Attached files

file filename
EX-3.2 - EX-3.2 - Arista Networks, Inc.d639957dex32.htm
EX-3.4 - EX-3.4 - Arista Networks, Inc.d639957dex34.htm
EX-10.5 - EX-10.5 - Arista Networks, Inc.d639957dex105.htm
EX-10.1 - EX-10.1 - Arista Networks, Inc.d639957dex101.htm
EX-10.4 - EX-10.4 - Arista Networks, Inc.d639957dex104.htm
EX-10.22 - EX-10.22 - Arista Networks, Inc.d639957dex1022.htm
S-1/A - AMENDMENT NO. 2 TO FORM S-1 - Arista Networks, Inc.d639957ds1a.htm
EX-23.2 - EX-23.2 - Arista Networks, Inc.d639957dex232.htm

Exhibit 10.23

 

LOGO

Arista Networks, Inc.

5453 Great America Parkway

Santa Clara, CA 95054

April 4, 2014

Via Overnight Delivery and Email

PRIVATE AND CONFIDENTIAL

The 2010 David R. Cheriton Irrevocable Trust Dtd July 27, 2010,

South Dakota Trust Company LLC, TTEE

c/o South Dakota Trust Company LLC

201 South Phillips Avenue, Suite 200

Sioux Falls, SD 57104

Attn: Jeanice L. Caselli

Phone: (605) 271-5132

Email: jeanice@sdtrustco.com

 

RE: Notice Regarding Conversion of Subordinated Convertible Promissory Note issued by Arista Networks, Inc. to The 2010 David R. Cheriton Irrevocable Trust Dtd July 27, 2010, South Dakota Trust Company LLC, TTEE dated January 4, 2011 (the “Note”)

Dear Sir or Madam:

Arista Networks, Inc. (the “Company”) has recently confidentially submitted a Registration Statement on Form S-l (“Registration Statement”) with the U.S. Securities and Exchange Commission for the purpose of conducting a firm commitment underwritten public offering of the Company’s Securities (“Initial Public Offering”).

The purpose of this letter is to (a) provide you notice of the proposed Initial Public Offering and that the Company may name you in the Registration Statement pursuant to SEC rules or regulations or requests related thereto, and (b) confirm your agreement that upon closing of the Initial Public Offering (the “IPO Closing Date”) you shall elect to convert, in accordance with, and subject to the terms and conditions of the Note including Section 4 thereof, the outstanding principal amount of the Note, together with all unpaid interest accruing thereon up to the IPO Closing Date (the “Outstanding Indebtedness”), into fully paid and nonassessable shares of the Company’s Common Stock at the price per share of the Company’s Common Stock in the Initial Public Offering (the “IPO Price”).

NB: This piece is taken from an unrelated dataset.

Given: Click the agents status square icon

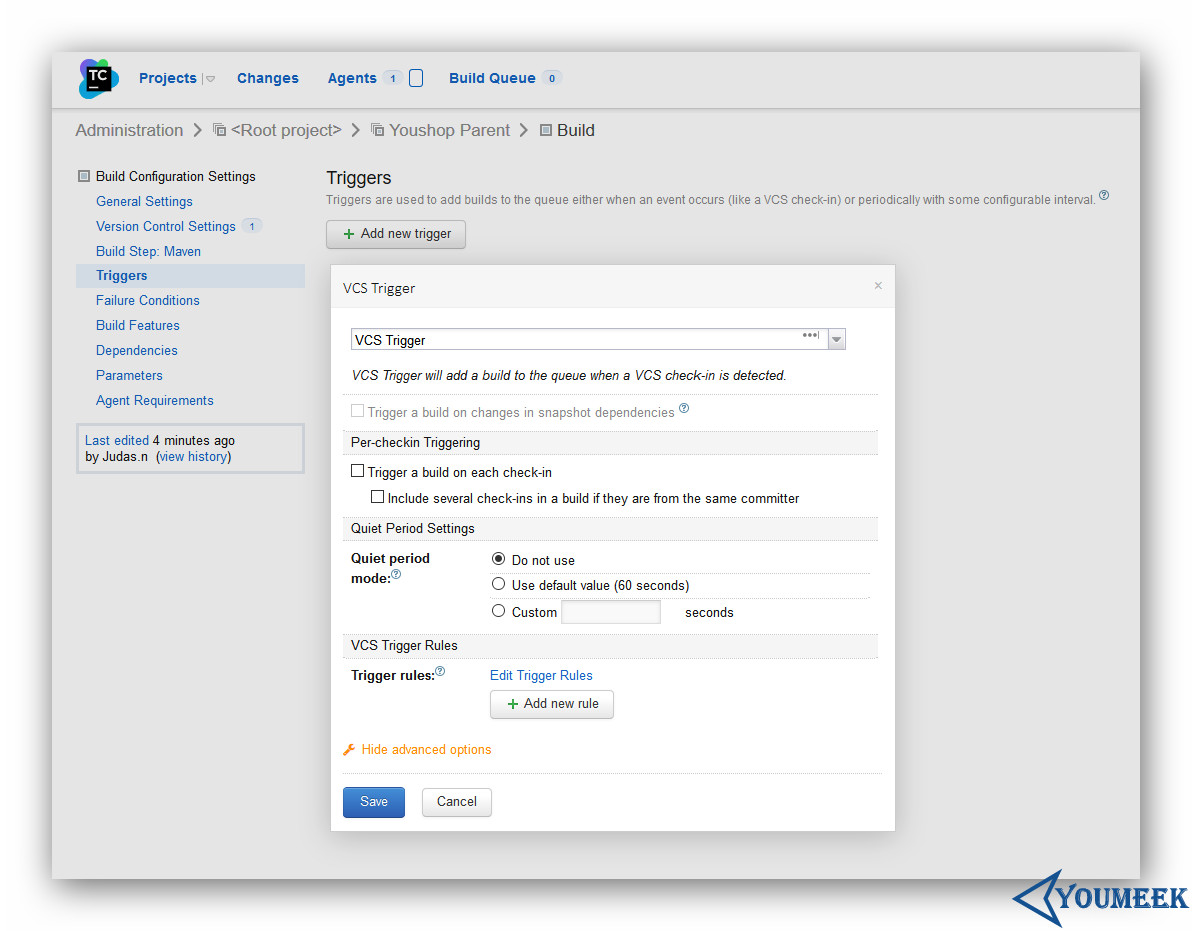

We will inform you of the expected IPO Closing Date, Outstanding Indebtedness and IPO Price as soon as practicable prior to the IPO Closing Date.

For sake of clarity, this notice shall not be deemed a prepayment notice under Section 1 of the Note. Additionally, your confirmation and election to the conversion of the Note and payment of any and all accrued interest shall be subject to the completion of the Initial Public Offering.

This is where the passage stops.